静かな部屋に流れるのは色鉛筆を走らせる音、動かないよう必死に潜められた息、それを見つめ、形をとらえる息、そしてそれを見守る息だけだ。
……いたたまれない。
「ちょっと別の部屋にいこっか」
梨花が部屋を出、下へと案内する。
「いやー、れんちゃんすごいねぇ。あんなに必死になって描くんだもん。一言も声を出せないよ」
「いつもはもっとフランクな感じなのかな?」
「うーん、フランク……ではないかな。でもあんなに集中してるのはなかなか見たことないなぁ、れんちゃんの新しい一面が見られたよ」
彼女はくるっと振り返り、まっすぐ前を見つめて言う。
「改めましてよろしくね。私は綾野梨花。中央学園の3年生!」
「環いろは。市立大附属の3年生。よろしくね」
「なんとなーく見たことあると思ってたけど、やっぱりユニオンのリーダーさんだよね?」
少し食い気味だ。
「う、うん、そうだよ。」
梨花は顔をぐいっと近づける。
「あんなのに最初っから立ち向かってただなんて本当にすごい!どうしてそんなに勇気があるの?いいなぁーかっこいいなぁ……」
「そ、そうかな、ありがとう」
少し、照れ臭い。
「そういえば、どうしてれんちゃんに彼女、えっと……」
「さなちゃん?」
「そうそう、さなちゃんの絵を描いてもらってるの?」
「うーん、まぁ少しなら話そうかな」
さなの願い云々
「で、さなちゃんを忘れていた人がなぜだか急にぼんやり思い出したらしくてね。忘れてたことをすごく悲しんでいて、それでもまだ思い出せないからって泣いててね……だからどうやったら姿を見せられるか考えてここにたどり着いたの」
「なるほどねぇ……さなちゃん自身はこの願いについてどう思ってるの?」
「うーん、やっぱり後悔があったみたいだよ。でも最近それがよくわからないんだ……」
「ん?よくわからないって?」
「えっと……あんまり詳しくはいえないんだけど、なんというか……うーん、ごめんね、やっぱりよくわかんないや」
「そっか」
さなと話していて感じる少しの違和感。
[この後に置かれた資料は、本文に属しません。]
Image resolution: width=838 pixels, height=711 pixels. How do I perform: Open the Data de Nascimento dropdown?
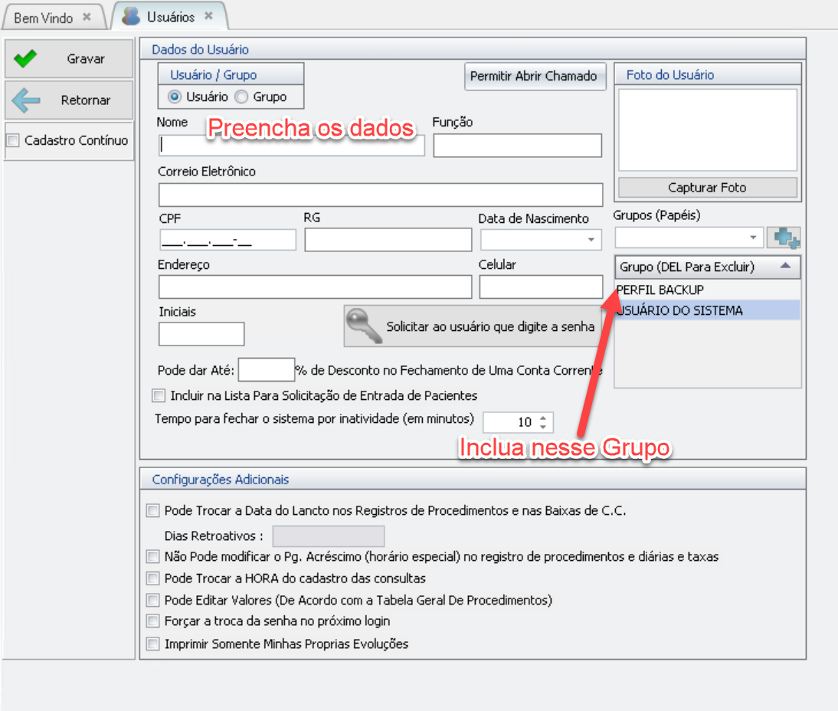tap(591, 241)
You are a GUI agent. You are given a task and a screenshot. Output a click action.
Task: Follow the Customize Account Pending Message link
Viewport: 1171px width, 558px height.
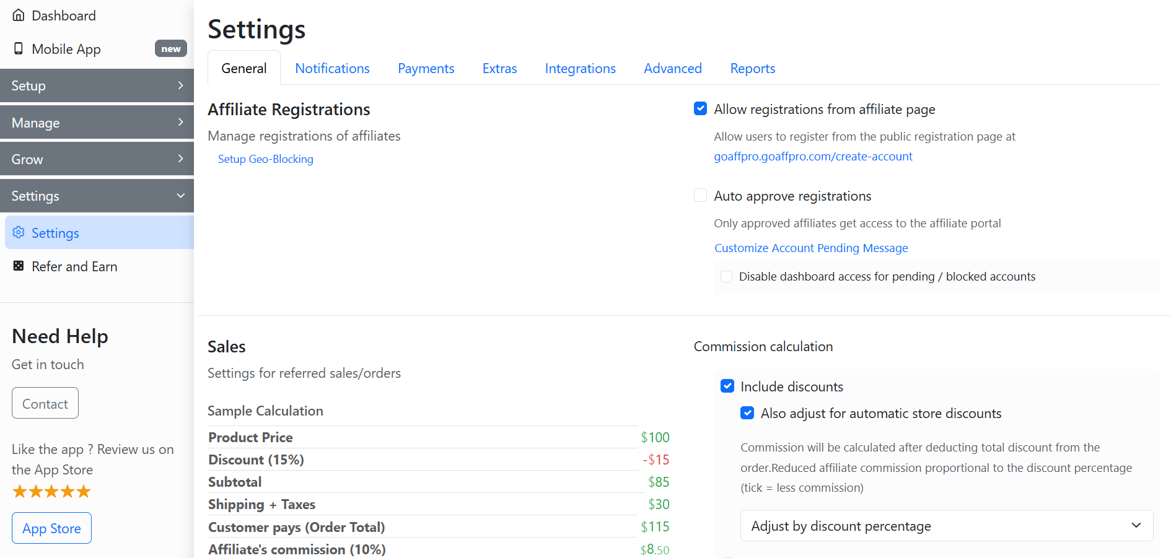[x=810, y=248]
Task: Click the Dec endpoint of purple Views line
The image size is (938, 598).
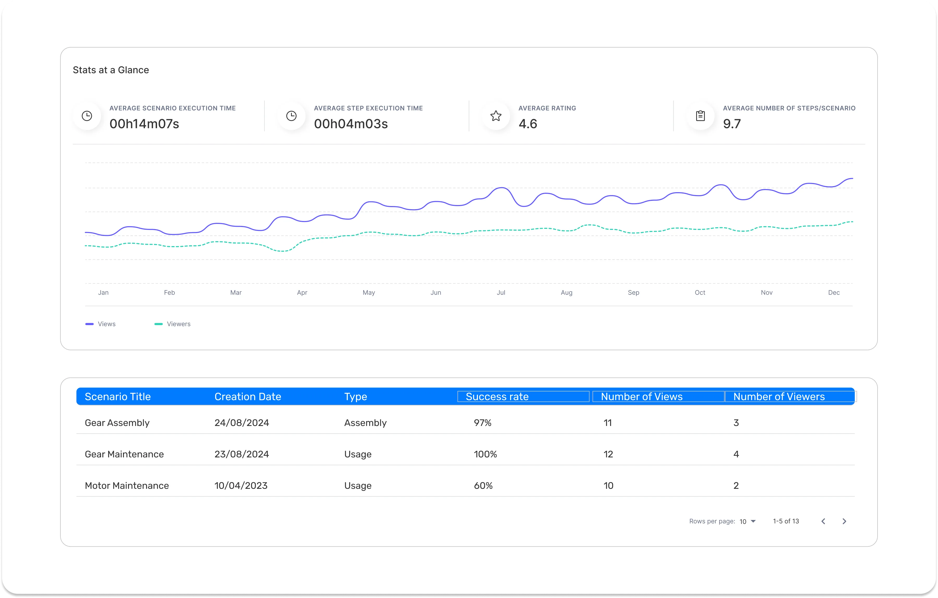Action: tap(852, 178)
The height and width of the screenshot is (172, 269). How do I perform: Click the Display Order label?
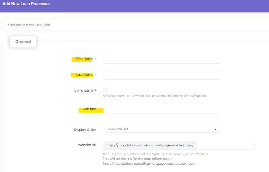pyautogui.click(x=85, y=130)
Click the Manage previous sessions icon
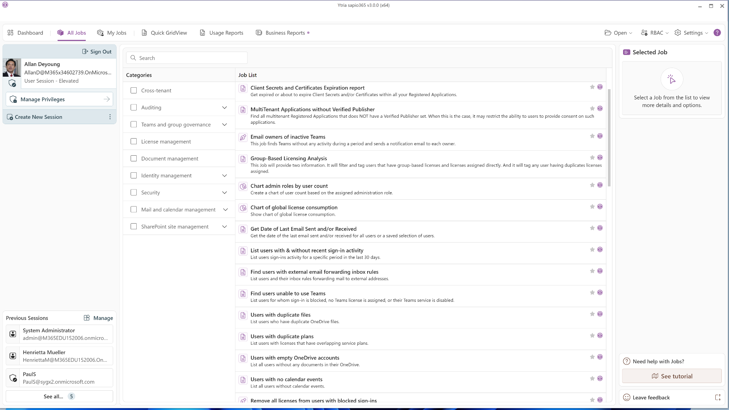 coord(87,318)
あれは一体なんなのだろうか。
「……私もね、キュウべぇに願った願い、後悔してるんだ」
「えっ?」
あまりに唐突で、すっとんきょんな声が出た。
「ほら、さっきさなちゃんの話ししてくれたじゃん。なんか不公平だから私の話もしよっかなって」
彼女は続ける。
「私ね、人の想いをねじ曲げるような願いをしたの。当時は魔法で本人の意思をねじ曲げたって感覚が無かったんだね。それで後になって自分がやったことの重大さに気づいたわけ。そのあとは必死でさ、願いを叶える前の状態に戻すように奔走したよ」
ははは、と少し笑いながら続ける。
「初めは報酬を自分で踏みにじって命の危険があるところに踏み込んだって感じてすごく後悔した。それこそ、魔法少女の真実を知ったときは崩れてしまいそうだったよ」
調整屋で聞いた時のことだろうか。彼女は下を向いていたが、顔を上げて続ける。
「でもね、私にはれんちゃんがいたの。いつも優しくって、心配りができて、私のそばにいてくれるれんちゃんがいる」
私の目を見て、続ける。
「だから、いろはちゃんもさなちゃんについていてあげなよ。もし何かをさなちゃんが後悔してるんだったらさ、それを吹き飛ばすくらいの力でいろはちゃんが近くにいたらいいんだよ」
「……私なんかで、いいのかな?」
「いいに決まってるじゃん!だって、ドアの前で立ってる時手を繋いでたじゃん!それくらい仲良いんでしょ?」
「あ……」
なんと無意識に繋いでいたとは。少し恥ずかしい。
「やっぱりね、物語はどんなものでもハッピーエンドじゃないとダメだと思うんだ。私もれんちゃんももう少し出会うのが遅かったらもう死んでたかもしれない」
彼女は続ける
「だからさ、まぁ私はなにもしてないけど、私達が手伝えることがあればなんでも言って欲しいな!ハッピーエンドを目指そう?」
「はい、よろしくお願いします!」
「……終わり、ましたか?」
れんが階段から顔を覗かせる
「あぁ、れんちゃん待ってたの?遠慮せず声かけてくれたらよかったのにー」
梨花はすぐさまれんに駆け寄り手を取る。
「いえ……お話の邪魔をしてはいけないかなって……
はい」
もうそんなこと気にしなくていいのにーと梨花は言いながられんの持つスケッチブックに目を向ける。
「どう?上手く描けた?」
「えぇ……まぁ……」
「あ、はい。すごく……上手く描いてもらいました……でも少し恥ずかしいですね……」
絵を見せてもらうと、なかなか上手く描けている。
「すごい……こんなに上手に絵が描けるなんてすごいよれんちゃん!」
「はい。すごく上手く描けてます!いいなぁ……私も得意なことがあったら……」
「本当ですか……ちょっと恥ずかしいです……はい」
その後絵を貰い、梨花とれんに別れを告げた。
ハッピーエンド。
物語は当然そこに帰結するものだと信じている。
バットエンドであっても、いずれはハッピーエンドへと導くことができる。
そう、固く信じながらさなと帰路についた。